Crime que chocou o Estado ocorreu em setembro de 2024
Um casal foi condenado na madrugada desta quarta-feira (25) pela morte da filha recém-nascida no município de Sério, no Vale do Taquari. O Tribunal do Júri iniciou ainda na terça-feira (24) no Fórum de Lajeado, e se estendeu noite a dentro. A mãe foi sentenciada a 32 anos e 1 mês de prisão e o pai a 28 anos, 2 meses e 20 dias de reclusão. Ambos irão cumprir a pena, inicialmente, em regime fechado.
O Ministério Público do Rio Grande do Sul (MPRS), responsável pela acusação, destacou que, além do homicídio qualificado por motivo torpe, fútil, emprego de meio cruel e contra menor de 14 anos, sendo os réus ascendentes da vítima, eles também foram condenados por ocultação de cadáver. Ainda conforme o MPRS, foi reconhecida a atenuante da menoridade aos réus por terem 19 anos de idade na época dos fatos e devido à confissão espontânea da ocultação de cadáver pelo pai da criança.

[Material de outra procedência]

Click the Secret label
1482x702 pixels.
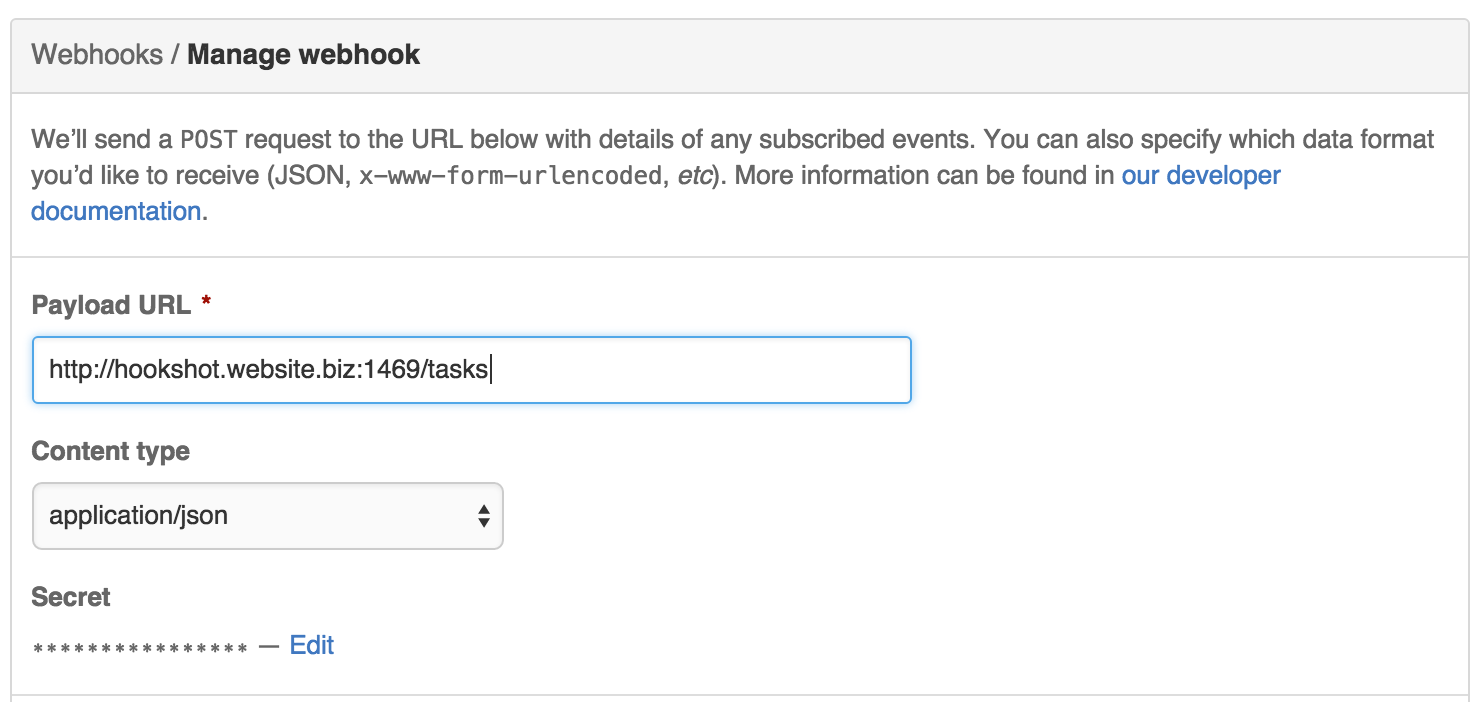coord(71,597)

Os réus foram presos em janeiro do ano passado, em razão de prisão preventiva requerida na denúncia do MPRS. O homicídio ocorreu entre a noite de 12 de setembro de 2024 e a madrugada do dia 13, no interior da residência dos réus. Após o crime, ocorrido logo depois do nascimento da criança, o corpo foi ocultado inicialmente na casa e, posteriormente, levado a uma área de mata próxima a um lixão, entre os dias 13 e 14 de setembro. Houve ainda tentativa de incineração do corpo. Para os promotores, o casal pretendia eliminar a vida da criança desde o início da gestação, mas, como não conseguiram realizar aborto clandestino, ocultaram a gravidez e acabaram matando a filha logo depois do parto.

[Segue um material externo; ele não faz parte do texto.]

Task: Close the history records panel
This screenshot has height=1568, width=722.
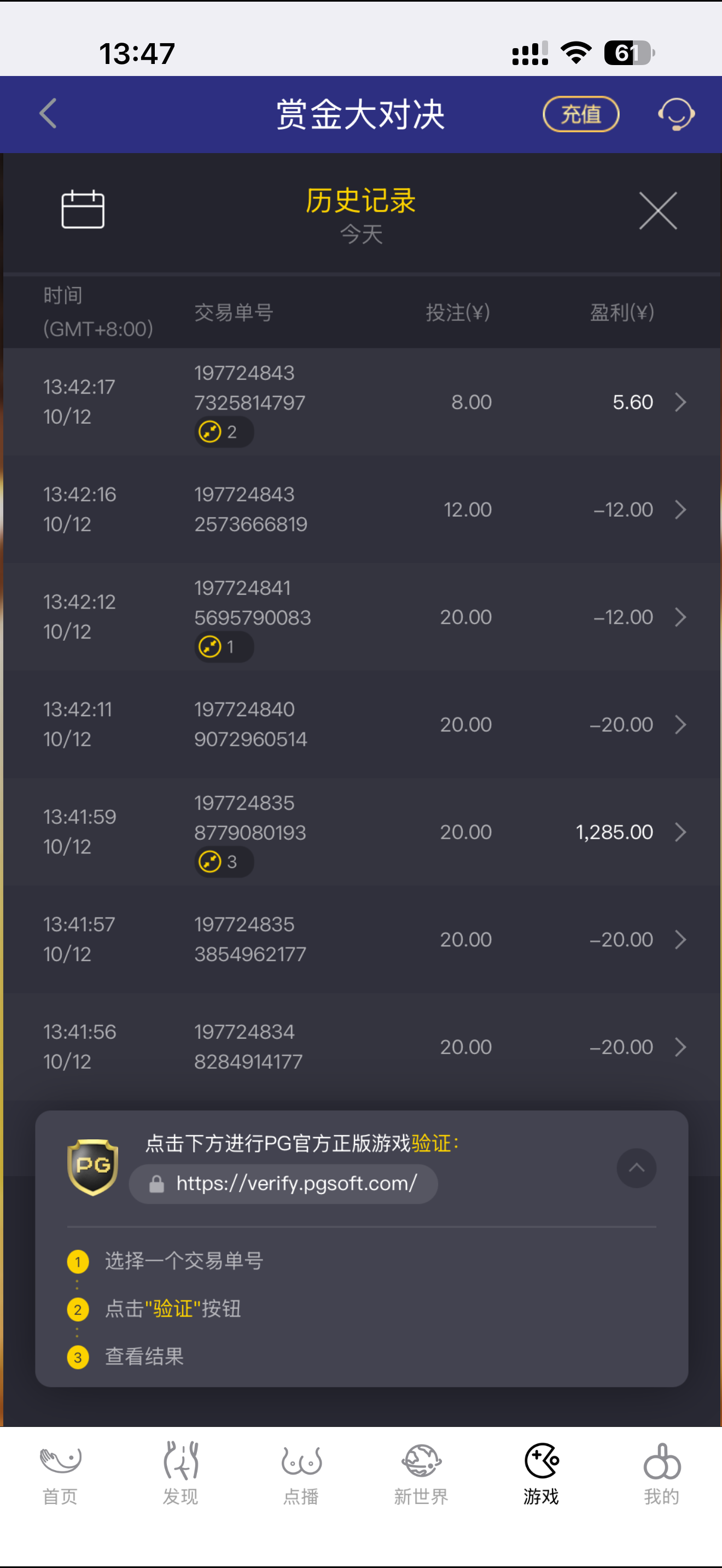Action: pyautogui.click(x=657, y=210)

Ainda de acordo com o MPRS, laudos periciais confirmaram que a criança nasceu com vida, mas foi morta por esgorjamento (lesão na medicina legal caracterizada por um corte profundo) com emprego de uma faca de cozinha, apreendida no banheiro da residência do casal. Além disso, a perícia confirmou que a mãe não estava sob a influência de estado puerperal (período que se inicia após o parto, no qual o organismo da mulher passa por intensas mudanças físicas, hormonais e emocionais até retornar às condições anteriores à gestação) quando cometeu o crime, afastando a caracterização de infanticídio.